How to complete this task =>
Your reply should consist solely of the lines from the one containing "Enable the Instant process checkbox" through the end of the data, restated word for word.

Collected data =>
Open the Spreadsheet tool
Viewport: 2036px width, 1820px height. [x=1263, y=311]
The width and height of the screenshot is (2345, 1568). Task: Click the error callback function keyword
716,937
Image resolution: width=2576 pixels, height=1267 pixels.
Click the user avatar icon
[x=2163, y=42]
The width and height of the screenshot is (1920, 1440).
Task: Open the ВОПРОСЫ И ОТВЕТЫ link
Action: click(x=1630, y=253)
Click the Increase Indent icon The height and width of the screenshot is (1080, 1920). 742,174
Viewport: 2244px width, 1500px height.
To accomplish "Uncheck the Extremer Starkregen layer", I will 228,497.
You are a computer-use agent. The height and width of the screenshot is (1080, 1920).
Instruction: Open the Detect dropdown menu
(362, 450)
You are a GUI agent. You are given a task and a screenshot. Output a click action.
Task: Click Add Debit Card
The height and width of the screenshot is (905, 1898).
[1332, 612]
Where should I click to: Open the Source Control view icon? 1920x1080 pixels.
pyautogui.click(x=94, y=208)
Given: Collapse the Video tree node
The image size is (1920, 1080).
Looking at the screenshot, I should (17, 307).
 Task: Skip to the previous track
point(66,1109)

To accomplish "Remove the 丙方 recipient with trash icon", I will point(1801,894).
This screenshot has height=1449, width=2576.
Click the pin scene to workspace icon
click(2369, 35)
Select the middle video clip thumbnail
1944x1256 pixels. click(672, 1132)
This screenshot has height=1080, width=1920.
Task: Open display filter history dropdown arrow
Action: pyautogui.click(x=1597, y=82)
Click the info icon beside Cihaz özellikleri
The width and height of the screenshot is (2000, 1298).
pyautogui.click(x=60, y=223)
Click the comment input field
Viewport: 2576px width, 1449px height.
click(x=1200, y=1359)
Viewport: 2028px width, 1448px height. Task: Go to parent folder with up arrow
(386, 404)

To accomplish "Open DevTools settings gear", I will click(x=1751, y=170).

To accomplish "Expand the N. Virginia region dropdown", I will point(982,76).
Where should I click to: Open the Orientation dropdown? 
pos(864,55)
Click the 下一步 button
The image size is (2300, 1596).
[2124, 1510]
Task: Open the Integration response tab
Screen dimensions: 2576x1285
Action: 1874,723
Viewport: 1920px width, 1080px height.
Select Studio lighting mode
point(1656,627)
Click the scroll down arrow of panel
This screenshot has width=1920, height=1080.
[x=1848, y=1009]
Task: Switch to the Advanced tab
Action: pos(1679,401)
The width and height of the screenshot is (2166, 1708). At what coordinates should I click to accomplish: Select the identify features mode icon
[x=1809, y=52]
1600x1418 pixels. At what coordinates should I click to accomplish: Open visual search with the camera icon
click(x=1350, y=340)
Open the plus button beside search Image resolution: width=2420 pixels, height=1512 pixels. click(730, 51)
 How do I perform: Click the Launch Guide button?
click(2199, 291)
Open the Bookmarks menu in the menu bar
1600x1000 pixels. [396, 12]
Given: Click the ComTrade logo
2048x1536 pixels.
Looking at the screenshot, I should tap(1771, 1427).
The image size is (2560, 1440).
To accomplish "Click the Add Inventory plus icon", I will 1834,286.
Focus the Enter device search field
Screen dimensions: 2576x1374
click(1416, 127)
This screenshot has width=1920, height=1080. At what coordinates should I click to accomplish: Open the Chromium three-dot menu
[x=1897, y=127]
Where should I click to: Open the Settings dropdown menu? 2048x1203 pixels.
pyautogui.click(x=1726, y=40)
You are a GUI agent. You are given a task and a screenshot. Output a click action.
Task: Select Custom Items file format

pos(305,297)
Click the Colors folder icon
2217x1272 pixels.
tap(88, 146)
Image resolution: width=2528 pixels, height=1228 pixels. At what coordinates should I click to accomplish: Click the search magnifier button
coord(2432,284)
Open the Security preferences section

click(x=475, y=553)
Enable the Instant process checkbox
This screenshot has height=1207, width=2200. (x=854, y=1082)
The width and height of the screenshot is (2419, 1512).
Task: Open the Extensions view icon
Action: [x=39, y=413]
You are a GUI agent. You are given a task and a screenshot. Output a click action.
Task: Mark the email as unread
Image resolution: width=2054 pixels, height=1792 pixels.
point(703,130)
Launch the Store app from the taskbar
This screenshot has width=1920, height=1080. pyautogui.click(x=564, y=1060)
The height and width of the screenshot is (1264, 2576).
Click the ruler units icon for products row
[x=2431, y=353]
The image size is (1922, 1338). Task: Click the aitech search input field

Task answer =>
Enable the Instant process checkbox
This screenshot has height=1207, width=2200. (x=854, y=1082)
The width and height of the screenshot is (2419, 1512).
Task: Open the Extensions view icon
Action: [x=39, y=413]
You are a GUI agent. You are given a task and a screenshot. Output a click action.
Task: Mark the email as unread
Image resolution: width=2054 pixels, height=1792 pixels.
point(703,130)
Launch the Store app from the taskbar
This screenshot has width=1920, height=1080. pyautogui.click(x=564, y=1060)
The height and width of the screenshot is (1264, 2576).
Click the ruler units icon for products row
[x=2431, y=353]
The image size is (1922, 1338). Task: Click the aitech search input field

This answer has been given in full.